Damit hatte das Elend noch kein Ende. Kein Ausbildungs-Abschlussbericht ohne Namensliste. Schließlich wollen die stolzen Absolventen richtig geschrieben in der Zeitung stehen. Bei dem Termin wurde den Journalisten eine Namensliste überreicht – am Computer geschrieben und dann ausgedruckt. Ist doch schön, wenn der Reporter anschließend in der Redaktion die Namen noch mal abtippen darf, die zuvor jemand vom Institut in den Computer getippt und dann ausgedruckt hat. Auf die Idee, die Namensliste per E-Mail zu schicken, ist niemand gekommen. Auf Nachfrage hieß es, ja, das sei möglich, aber erst am Montag (siehe oben).

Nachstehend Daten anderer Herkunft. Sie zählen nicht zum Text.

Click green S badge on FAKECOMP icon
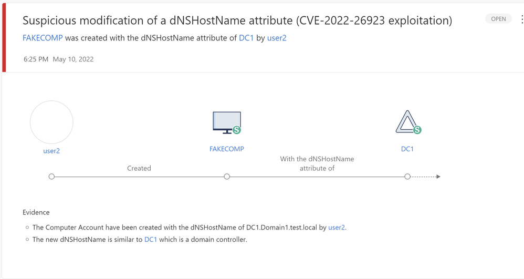524x279 pixels. click(x=237, y=130)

Das Elend nahm dann immer noch kein Ende, allerdings nicht mit einem pressespezifischen Problem, sondern mit einem allgemeinen. Warum, habe ich mich oft gefragt, müssen bei Abiturfeiern, Freisprechungen, Abschlussfeiern von Fachschulen und ähnlichen Veranstaltungen erwachsene Menschen mit langer Berufserfahrung stundenlang reden, während zig junge Menschen genervt darauf warten, endlich ihre Abschlusszeugnisse zu bekommen und zu feiern? Merken diese Redner nicht, dass nicht sie, sondern die Absolventen im Mittelpunkt stehen? Wie alle im Saal – Eltern wie Absolventen – habe auch ich mir diese stundenlangen Reden angehört, um dann anschließend die Bestenehrung zu reportieren. Noch ein Minuspunkt bei diesem Termin.

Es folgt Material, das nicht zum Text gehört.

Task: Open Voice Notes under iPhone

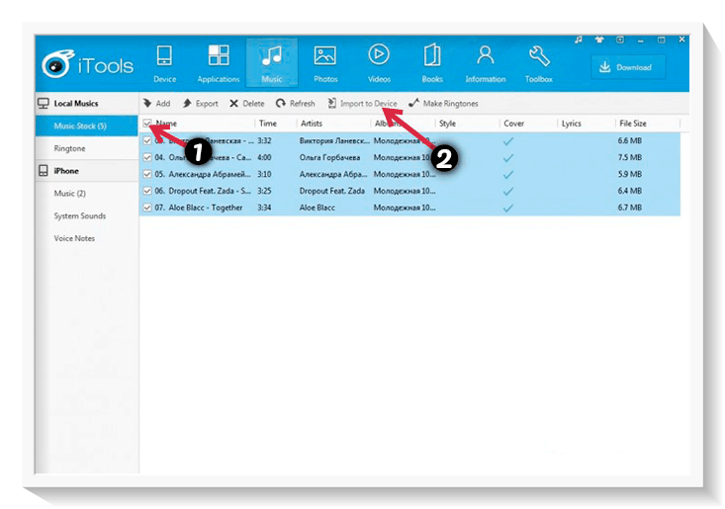Action: [x=74, y=238]
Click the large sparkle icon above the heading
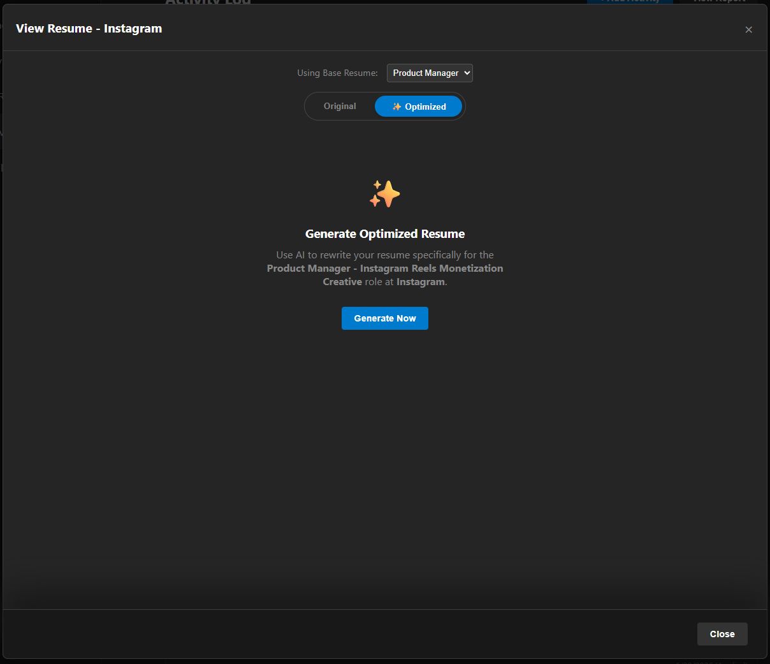The width and height of the screenshot is (770, 664). click(384, 194)
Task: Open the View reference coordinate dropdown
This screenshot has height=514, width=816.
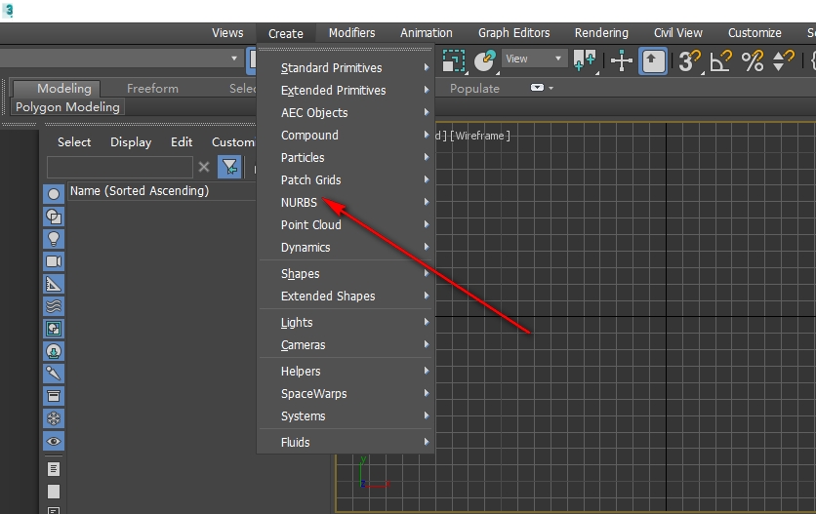Action: tap(534, 59)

Mehr gab’s aber dann nicht zu meckern, außer einem Fehler auf der oben genannten Namensliste. Heißt der eine Absolvent Benjmin oder Benjamin? Die einen Vertreter des Ausbildungsinstitutes sagten auf Nachfrage so, die anderen so. Das war’s dann aber wirklich an Ärgernissen. Wer nun glaubt, so etwas passiere nur Lokalreportern im Umgang mit mit der Presse unerfahrenen Leuten, der irrt. Ich wette, etliche Kollegen aus dem Überregionalen können ähnliche Geschichten erzählen. Und auch ich habe sie schon von großen Verbänden erlebt.
2 Kommentare
Jeanette
Ich denke Du hast als Journalistin auch das Recht darüber zu schreiben. Jeder hat schon mal solche Termine gehabt. Also was solls, ich finde es prima das Du es schreibst.
Gruss
Jeanette
Susanne
Hallo Jeanette,
vielen Dank für Deinen Kommentar.
In der Zeitung würden wir Journalisten nie darüber schreiben, wie leicht oder schwer uns die Arbeit gemacht wird. Aber auf so einem privaten Blog kann man es mal machen. Interessiert vielleicht auch den einen oder anderen außerhalb des Berufs, mit was wir uns manchmal herumschlagen müssen.